I took a look at the new Foxy Fixtures in Rails 2.0 and was shocked/pleased to find something similar has gotten incorporated directly into the core. Goes to show how problematic fixtures really were. JoinFix still is interesting, however, mainly because JoinFix lets you define entries inline.
Consider the following data model:
class User < ActiveRecord::Base has_many :user_groups
has_many :groups, :through => :user_groups
end
class Group < ActiveRecord::Base
has_many :user_groups
has_many :users, :through => :user_groups
end
class UserGroup < ActiveRecord::Base
belongs_to :user
belongs_to :group
end
You can write your fixtures using the naming scheme you lay out in your models, referencing entries across multiple fixture files (similar to Foxy) or you can define them inline:
[users.yml]
john_doe:
full_name: John Doe
groups: admin_group # => reference to the 'admin_group' entry
jane_doe:
full_name: Jane Doe
groups: # => you can specify an array of entries if needed
- admin_group
- worker_group: # => inline definition of the 'worker_group' entry
name: Workers
[groups.yml]
admin_group: # => the referenced 'admin_group' entry
id: 3 # => you can (but don't have to) specify ids
name: Administrators
Join entries implied in your definition, as in a has_and_belongs_to_many association, will be created and named by joining together the names of the parent and child, ordered by the ’<’ operator.
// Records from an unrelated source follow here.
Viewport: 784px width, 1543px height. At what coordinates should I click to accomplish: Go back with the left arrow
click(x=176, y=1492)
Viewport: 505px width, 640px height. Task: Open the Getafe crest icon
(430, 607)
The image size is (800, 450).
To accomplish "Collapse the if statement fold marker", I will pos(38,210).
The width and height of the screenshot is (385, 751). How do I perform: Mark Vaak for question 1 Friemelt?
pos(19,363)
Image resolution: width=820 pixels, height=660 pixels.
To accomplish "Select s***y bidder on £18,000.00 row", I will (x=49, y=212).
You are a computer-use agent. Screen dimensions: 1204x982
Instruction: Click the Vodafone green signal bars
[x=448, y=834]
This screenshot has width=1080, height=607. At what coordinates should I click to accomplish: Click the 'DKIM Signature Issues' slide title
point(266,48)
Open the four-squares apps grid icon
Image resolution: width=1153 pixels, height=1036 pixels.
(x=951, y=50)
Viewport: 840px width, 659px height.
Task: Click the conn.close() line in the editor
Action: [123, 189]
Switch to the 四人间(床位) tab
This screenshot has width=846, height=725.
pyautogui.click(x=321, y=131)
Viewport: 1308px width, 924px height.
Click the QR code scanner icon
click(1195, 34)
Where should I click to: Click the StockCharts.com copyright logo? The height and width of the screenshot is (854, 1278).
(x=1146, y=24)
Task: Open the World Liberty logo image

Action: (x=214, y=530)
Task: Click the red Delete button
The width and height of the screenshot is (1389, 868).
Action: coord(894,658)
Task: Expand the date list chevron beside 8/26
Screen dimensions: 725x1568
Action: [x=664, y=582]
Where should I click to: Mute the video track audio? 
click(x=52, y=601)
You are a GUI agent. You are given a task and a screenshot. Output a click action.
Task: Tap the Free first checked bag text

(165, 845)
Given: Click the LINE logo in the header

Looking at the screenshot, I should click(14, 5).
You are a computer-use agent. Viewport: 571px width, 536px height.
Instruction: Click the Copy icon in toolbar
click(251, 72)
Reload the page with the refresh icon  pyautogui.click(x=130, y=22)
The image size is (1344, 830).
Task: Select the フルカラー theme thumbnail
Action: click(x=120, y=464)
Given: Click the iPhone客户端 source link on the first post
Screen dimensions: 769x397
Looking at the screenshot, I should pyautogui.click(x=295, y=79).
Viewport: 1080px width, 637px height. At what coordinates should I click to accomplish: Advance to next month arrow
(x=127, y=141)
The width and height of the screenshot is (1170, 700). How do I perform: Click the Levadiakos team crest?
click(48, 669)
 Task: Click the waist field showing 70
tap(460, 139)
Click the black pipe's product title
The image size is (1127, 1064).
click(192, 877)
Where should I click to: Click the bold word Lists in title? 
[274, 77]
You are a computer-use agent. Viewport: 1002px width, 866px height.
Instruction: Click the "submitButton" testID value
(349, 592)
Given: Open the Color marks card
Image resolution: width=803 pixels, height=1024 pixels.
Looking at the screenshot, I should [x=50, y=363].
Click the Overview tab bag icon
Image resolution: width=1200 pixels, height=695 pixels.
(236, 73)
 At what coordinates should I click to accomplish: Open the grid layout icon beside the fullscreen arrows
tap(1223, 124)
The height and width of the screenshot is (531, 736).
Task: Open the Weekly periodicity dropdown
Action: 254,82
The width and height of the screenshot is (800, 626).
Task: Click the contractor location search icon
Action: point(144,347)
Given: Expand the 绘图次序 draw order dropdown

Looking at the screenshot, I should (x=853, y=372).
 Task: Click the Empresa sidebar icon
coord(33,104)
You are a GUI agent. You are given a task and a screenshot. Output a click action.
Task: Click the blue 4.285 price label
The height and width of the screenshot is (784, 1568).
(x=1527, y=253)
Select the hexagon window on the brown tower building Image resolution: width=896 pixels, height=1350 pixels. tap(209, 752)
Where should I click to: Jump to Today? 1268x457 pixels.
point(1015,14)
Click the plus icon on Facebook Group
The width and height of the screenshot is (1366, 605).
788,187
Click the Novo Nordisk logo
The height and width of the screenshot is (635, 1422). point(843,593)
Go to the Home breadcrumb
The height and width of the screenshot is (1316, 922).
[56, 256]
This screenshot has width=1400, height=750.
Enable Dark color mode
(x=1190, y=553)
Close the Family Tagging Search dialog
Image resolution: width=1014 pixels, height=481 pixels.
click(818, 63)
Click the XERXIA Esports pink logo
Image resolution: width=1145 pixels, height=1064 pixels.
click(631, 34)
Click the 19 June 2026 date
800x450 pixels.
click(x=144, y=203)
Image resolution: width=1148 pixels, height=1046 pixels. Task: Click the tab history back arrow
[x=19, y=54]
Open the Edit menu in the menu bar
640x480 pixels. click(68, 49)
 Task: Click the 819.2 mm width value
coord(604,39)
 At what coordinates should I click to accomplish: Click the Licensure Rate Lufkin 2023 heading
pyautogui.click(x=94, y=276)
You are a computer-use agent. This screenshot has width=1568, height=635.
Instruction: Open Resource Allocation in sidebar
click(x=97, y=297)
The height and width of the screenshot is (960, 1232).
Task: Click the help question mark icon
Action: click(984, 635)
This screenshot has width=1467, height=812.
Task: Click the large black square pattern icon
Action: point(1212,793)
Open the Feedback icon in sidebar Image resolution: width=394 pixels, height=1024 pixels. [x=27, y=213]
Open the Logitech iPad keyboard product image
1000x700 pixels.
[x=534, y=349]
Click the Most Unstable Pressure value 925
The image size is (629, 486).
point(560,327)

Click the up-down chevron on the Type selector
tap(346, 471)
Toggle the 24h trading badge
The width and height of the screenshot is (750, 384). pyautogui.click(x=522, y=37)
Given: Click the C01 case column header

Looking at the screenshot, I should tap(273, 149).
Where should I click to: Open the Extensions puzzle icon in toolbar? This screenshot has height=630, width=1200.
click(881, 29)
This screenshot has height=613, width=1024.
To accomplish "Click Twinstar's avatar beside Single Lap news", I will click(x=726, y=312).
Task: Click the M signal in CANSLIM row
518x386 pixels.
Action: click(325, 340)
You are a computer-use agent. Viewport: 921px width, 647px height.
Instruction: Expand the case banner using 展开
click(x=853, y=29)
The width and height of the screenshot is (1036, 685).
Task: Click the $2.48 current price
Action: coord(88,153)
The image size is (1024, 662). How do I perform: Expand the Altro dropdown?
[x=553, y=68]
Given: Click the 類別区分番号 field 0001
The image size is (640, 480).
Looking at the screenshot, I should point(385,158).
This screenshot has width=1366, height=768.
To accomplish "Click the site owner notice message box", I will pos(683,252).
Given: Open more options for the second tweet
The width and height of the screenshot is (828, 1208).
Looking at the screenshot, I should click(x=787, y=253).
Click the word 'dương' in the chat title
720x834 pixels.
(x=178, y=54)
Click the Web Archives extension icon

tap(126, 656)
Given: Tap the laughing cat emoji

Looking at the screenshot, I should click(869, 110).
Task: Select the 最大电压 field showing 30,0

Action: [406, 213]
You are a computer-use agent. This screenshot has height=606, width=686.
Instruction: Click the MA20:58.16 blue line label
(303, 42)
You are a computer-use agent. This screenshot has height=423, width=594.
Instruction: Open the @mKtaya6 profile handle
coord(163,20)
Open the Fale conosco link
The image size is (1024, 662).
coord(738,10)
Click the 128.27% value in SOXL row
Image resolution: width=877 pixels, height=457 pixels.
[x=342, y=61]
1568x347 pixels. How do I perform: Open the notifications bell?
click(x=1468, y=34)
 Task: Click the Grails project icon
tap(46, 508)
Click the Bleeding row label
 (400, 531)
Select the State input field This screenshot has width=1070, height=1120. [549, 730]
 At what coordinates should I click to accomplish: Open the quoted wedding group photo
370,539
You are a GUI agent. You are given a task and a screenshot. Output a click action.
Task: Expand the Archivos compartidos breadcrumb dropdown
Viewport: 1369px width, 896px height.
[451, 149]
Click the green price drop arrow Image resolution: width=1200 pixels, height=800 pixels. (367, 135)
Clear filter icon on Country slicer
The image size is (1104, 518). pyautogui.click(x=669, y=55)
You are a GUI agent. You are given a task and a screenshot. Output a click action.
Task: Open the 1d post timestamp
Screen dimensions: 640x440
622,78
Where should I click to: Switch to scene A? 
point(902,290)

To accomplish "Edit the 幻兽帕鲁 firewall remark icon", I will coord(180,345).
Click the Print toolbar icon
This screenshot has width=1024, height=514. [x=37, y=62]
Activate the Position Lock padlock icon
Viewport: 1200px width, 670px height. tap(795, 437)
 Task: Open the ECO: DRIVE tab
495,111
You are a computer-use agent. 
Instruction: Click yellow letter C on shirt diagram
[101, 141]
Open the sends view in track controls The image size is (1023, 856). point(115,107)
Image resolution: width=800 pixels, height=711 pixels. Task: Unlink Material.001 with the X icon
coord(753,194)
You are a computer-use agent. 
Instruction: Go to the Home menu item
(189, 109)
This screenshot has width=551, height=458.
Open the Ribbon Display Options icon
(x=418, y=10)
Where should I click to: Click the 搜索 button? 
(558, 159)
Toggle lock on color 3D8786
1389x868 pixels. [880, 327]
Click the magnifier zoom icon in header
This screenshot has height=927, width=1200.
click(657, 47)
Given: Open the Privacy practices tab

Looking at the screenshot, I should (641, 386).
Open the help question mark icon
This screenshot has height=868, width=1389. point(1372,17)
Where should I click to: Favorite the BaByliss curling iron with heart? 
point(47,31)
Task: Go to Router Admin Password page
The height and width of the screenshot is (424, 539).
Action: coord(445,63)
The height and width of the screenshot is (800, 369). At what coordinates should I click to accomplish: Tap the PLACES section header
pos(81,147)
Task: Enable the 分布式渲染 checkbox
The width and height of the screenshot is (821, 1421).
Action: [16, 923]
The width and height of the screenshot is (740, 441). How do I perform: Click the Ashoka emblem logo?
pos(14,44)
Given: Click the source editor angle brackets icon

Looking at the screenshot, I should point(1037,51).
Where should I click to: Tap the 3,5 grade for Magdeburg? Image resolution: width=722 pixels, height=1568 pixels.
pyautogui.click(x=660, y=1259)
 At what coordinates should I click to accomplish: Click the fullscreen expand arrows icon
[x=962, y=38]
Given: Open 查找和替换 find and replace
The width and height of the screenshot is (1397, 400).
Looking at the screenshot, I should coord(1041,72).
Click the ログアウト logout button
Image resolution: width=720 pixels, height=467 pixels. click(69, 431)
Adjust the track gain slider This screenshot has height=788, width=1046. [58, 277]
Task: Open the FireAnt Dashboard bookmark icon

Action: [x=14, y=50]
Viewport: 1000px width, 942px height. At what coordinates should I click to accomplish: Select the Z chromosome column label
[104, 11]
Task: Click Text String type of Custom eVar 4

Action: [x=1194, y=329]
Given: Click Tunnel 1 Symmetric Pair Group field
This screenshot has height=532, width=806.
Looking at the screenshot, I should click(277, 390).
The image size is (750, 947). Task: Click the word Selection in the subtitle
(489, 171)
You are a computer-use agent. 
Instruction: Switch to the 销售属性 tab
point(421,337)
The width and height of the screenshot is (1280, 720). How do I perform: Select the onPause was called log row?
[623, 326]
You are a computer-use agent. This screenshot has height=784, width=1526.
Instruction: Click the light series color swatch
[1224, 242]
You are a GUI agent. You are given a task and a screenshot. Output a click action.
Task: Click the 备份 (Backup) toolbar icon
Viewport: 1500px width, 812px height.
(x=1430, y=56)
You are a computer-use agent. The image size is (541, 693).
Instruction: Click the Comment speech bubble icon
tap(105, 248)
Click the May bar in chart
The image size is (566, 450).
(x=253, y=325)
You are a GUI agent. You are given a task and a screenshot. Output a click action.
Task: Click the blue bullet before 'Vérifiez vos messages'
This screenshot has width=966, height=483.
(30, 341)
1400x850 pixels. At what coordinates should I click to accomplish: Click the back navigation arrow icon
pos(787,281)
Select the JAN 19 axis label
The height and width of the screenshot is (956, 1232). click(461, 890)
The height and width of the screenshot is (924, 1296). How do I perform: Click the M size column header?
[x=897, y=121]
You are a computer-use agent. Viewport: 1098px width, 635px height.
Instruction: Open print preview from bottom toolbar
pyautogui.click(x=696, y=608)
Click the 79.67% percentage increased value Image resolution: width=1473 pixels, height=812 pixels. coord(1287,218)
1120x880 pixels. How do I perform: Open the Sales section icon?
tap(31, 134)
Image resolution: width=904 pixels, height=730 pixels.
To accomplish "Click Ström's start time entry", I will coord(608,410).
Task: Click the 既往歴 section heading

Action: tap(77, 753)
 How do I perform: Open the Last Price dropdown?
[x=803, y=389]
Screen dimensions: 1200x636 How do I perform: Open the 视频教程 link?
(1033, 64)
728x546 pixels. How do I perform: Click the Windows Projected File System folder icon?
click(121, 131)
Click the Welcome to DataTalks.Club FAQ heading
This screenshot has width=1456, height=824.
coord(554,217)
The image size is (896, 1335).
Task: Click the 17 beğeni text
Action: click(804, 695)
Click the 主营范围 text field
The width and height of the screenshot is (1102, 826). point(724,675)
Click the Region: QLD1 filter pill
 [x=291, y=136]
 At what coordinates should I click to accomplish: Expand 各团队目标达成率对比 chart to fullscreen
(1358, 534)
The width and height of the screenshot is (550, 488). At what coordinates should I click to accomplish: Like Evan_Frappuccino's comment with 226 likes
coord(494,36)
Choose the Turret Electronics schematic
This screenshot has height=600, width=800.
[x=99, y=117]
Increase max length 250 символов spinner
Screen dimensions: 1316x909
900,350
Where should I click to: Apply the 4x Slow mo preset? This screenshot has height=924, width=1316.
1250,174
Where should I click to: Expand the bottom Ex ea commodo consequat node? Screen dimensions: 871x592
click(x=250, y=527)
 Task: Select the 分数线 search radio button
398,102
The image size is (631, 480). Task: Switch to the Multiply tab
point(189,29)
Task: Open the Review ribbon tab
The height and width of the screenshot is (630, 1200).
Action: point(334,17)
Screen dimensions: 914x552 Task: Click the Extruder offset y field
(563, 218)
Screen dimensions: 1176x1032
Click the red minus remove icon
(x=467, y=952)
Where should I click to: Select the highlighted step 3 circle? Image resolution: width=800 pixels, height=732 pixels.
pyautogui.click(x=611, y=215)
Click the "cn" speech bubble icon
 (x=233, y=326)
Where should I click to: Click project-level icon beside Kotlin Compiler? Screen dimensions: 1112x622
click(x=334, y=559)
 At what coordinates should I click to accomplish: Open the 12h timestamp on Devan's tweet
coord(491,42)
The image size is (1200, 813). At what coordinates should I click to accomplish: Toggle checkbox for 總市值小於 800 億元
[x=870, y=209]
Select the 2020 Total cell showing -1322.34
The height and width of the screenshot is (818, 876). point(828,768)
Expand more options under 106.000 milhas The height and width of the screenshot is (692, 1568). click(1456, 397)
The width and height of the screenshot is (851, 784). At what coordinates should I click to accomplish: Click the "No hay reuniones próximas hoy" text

For example, the users.yml and groups.yml fixtures produce these entries:
[users]
john_doe:
id: 1 # => primary keys are assigned to all entries
full_name: John Doe
jane_doe:
id: 2
full_name: Jane Doe
[groups]
admin_group:
id: 3
name: Administrators
worker_group:
id: 1
name: Workers
[user_groups]
admin_group_john_doe
id: 1
user_id: 1 # => references are resolved to their foreign keys
group_id: 3 # => explicitly set primary keys are respected
admin_group_jane_doe
id: 2
user_id: 2
group_id: 3
jane_doe_worker_group # => Notice the '<' operator in action
id: 3
user_id: 2
group_id: 1
Nesting is allowed. This will make the same entries as above:
[users.yml]
john_doe:
full_name: John Doe
groups:
admin_group:
id: 3
name: Administrators
users:
jane_doe:
full_name: Jane Doe
groups:
worker_group:
name: Workers
In this final form, JoinFix defines a highly-involved fixture in one chunk, in one file. This can be a BIG advantage when you try to test some cross-table, complicated lookup. The full fixture is centralized and easy to manage.